● **ЦЕЛЬ УПРАЖНЕНИЯ**: Обновите фрагмент заметки о «хромбуках» Lenovo ниже, начиная со слов «# Технологии и» и заканчивая словами «и *N20p Chromebook*.», и приведите его целиком, заменив «образовательный» на «учебный».
═══ ТЕКСТ ДЛЯ ЧТЕНИЯ ═══
# Технологии и коммуникации > Софт. Железо > Железо >  Прорыв от Lenovo - мультирежимный Chromebook

## Lenovo_BY

В модельном ряду Lenovo уже есть ноутбуки Chromebook, ориентированные на образовательный рынок. Теперь же в компании решили осваивать и потребительский рынок с такими устройствами. Lenovo анонсировали выпуск первых пользовательских «хромбуков» *N20 Chromebook* и *N20p Chromebook*.
Новые «хромбуки» пополнили список потребительских предложений компании [Скрытая ссылка. Необходима регистрация. ]_._ Тонкие, легкие мультирежимные устройства представлены сразу в двух вариациях: N20 и N20p. В то время как N20 предоставляет уже знакомые удобства обычного лэптопа, N20p Chromebook – это новаторство с сенсорным экраном, способным распознать до 10 касаний одновременно. У этой модели есть возможность «завернуть» экран на 300 градусов, благодаря чему можно удобнее поставить устройство перед собой. Этот режим предоставляет пользователям новые возможности для просмотра фильмов и погружения в игры.
Благодаря этим устройствам, пользователи могут в полной мере оценить преимущества работы на базе операционной системы Chromе в тонком и легком оформлении с набором комплексных технологий.
Разработанные для максимальной мобильности оба «хромбука» тонкие и легкие – менее 17,9 мм в толщину и весят меньше 1,4 кг. Благодаря 11,6-дюймовому HD экрану с разрешением 1366x768, пользователи могут комфортно работать с текстами, используя полноразмерную клавиатуру с увеличенным тачпадом и удобным упором для рук.

*Lenovo N20 Chromebook*

Lenovo N20 Chromebook способен работать от заряда аккумулятора до восьми часов. А благодаря процессору Intel® Celeron с интегрированной графикой, пользователи могут быстро и легко загружать Chromebook и немедленно начать свою работу. Устройство дает возможность постоянно быть на связи помощью WiFi и Bluetooth 4.0. «Хромбуки» оснащены до 16 ГБ встроенной памяти и до 100 ГБ бесплатного хранилища в облаке Google Drive для хранения цифрового контента. Chrome предлагает быстрые, автоматические обновления и десятки тысяч приложений, доступных через Интернет-магазин Chrome. 

*Lenovo N20p Chromebook*

Пользователи могут работать на своих «хромбуках» N20 и N20p офлайн – писать письма на Gmail и создавать документы в Google Docs. Чтобы облегчить работу с другими людьми и устройствами, «хромбуки» позволяют открывать, редактировать и делиться файлами Microsoft Word и Excel. Пользователи даже могут делиться своим «хромбуком» с другими людьми с помощью персонального аккаунта гостя Google, просто включив гостевой режим. А также есть возможность быть в курсе веб серфинга своих детей с помощью курируемого пользовательского профиля. С «хромбуками» пользователи могут распечатывать свои документы в любом месте, благодаря сервису Google Cloud Print, а также использовать удаленный доступ к своему рабочему столу и программам на своем компьютере.
«Наши первые пользовательские «хромбуки» прекрасно дополняют потребности людей в их мобильном стиле жизни», - рассказал Дилип Бхатия, вице-президент по глобальному маркетингу и дизайну, ПК Группы компании Lenovo.
═══ ФРАГМЕНТ ДАННЫХ ═══
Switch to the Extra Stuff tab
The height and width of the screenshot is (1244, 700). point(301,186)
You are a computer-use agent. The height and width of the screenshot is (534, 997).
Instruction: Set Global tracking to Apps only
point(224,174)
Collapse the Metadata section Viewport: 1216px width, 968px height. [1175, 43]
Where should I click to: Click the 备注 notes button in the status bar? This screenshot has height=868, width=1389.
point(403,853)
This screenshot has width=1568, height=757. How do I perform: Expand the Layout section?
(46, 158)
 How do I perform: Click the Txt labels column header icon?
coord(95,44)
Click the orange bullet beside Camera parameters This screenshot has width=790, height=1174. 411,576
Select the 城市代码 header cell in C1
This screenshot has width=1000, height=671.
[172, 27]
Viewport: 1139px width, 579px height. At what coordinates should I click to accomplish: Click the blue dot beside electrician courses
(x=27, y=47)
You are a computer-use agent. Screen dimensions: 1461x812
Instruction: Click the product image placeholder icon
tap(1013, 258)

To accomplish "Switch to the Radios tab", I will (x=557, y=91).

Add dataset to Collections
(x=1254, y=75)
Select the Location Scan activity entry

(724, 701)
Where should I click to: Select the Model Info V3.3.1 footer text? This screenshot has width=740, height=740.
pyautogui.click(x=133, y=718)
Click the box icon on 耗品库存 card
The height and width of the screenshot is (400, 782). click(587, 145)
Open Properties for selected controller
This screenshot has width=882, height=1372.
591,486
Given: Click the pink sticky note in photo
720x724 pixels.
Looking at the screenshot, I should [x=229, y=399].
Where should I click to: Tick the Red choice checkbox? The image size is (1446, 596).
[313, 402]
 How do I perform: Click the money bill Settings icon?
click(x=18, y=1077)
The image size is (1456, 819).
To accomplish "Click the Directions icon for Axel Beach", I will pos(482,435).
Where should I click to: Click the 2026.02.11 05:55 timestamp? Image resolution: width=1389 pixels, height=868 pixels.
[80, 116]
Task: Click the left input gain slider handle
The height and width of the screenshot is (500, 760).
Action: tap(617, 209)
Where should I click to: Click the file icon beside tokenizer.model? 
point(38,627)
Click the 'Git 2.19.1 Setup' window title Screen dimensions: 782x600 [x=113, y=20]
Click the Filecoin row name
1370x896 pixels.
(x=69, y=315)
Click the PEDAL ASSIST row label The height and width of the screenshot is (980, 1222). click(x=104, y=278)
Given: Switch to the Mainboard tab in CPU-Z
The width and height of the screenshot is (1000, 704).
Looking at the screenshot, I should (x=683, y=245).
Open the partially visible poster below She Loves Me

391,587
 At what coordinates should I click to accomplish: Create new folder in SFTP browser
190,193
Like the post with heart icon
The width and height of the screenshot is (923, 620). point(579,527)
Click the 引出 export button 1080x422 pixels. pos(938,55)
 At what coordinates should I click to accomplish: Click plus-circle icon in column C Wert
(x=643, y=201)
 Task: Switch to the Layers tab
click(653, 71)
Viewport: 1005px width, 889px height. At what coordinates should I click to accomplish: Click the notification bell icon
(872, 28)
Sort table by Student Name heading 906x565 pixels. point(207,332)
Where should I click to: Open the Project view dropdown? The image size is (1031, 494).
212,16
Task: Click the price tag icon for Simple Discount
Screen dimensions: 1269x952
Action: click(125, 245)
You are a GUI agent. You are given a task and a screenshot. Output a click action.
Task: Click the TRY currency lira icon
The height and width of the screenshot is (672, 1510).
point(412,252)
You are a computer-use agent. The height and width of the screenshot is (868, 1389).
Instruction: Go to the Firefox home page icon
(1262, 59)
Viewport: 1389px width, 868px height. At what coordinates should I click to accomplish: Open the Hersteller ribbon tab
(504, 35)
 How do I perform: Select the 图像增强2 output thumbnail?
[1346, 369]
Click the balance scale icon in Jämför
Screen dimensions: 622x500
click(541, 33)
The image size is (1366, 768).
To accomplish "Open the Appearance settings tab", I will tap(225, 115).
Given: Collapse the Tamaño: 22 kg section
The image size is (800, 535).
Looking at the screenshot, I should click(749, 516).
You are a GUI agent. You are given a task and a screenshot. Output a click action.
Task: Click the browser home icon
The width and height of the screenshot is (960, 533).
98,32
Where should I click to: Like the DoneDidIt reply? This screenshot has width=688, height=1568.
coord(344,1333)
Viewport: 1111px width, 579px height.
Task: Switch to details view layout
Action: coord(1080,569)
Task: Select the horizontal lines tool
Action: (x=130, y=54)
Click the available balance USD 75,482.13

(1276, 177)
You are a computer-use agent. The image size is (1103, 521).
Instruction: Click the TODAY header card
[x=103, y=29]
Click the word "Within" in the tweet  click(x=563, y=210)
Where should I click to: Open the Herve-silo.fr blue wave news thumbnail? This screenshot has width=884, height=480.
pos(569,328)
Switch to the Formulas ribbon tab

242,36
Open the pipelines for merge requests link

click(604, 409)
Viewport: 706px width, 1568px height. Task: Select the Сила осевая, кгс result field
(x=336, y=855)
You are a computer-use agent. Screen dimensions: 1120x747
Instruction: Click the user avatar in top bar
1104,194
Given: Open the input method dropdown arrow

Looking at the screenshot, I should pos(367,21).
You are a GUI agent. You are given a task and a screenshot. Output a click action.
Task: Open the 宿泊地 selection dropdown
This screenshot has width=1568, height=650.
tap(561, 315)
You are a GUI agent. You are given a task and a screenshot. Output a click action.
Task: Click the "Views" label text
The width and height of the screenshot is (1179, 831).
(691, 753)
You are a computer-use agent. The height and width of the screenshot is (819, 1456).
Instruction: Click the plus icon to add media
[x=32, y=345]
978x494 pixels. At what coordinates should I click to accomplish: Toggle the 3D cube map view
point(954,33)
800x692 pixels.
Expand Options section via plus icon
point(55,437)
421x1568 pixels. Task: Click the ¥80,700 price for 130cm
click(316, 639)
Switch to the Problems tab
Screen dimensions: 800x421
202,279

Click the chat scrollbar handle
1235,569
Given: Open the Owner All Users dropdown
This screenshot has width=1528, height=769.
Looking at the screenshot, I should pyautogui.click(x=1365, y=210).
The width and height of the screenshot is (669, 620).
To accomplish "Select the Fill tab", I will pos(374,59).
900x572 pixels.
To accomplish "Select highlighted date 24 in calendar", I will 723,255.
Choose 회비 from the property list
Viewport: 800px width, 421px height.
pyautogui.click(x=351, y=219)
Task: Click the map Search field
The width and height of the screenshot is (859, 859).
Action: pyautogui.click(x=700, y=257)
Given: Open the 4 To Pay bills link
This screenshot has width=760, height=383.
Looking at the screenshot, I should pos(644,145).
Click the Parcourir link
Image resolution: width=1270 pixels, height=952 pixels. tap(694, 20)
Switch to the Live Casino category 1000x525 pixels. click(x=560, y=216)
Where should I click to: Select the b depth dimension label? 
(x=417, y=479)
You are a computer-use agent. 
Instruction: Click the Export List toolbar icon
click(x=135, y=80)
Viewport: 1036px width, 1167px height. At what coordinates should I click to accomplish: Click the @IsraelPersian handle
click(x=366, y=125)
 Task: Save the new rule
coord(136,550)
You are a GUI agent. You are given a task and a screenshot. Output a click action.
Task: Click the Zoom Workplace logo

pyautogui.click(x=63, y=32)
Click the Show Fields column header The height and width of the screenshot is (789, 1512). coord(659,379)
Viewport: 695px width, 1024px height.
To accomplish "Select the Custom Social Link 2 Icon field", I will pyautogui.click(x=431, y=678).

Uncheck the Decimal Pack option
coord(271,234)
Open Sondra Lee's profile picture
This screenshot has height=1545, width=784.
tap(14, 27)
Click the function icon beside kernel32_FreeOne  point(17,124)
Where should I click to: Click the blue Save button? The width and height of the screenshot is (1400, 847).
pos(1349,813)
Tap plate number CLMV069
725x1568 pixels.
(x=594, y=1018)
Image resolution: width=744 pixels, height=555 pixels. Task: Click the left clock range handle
═══
● **ПОЛНЫЙ ОТВЕТ**:
# Технологии и коммуникации > Софт. Железо > Железо >  Прорыв от Lenovo - мультирежимный Chromebook

## Lenovo_BY

В модельном ряду Lenovo уже есть ноутбуки Chromebook, ориентированные на учебный рынок. Теперь же в компании решили осваивать и потребительский рынок с такими устройствами. Lenovo анонсировали выпуск первых пользовательских «хромбуков» *N20 Chromebook* и *N20p Chromebook*.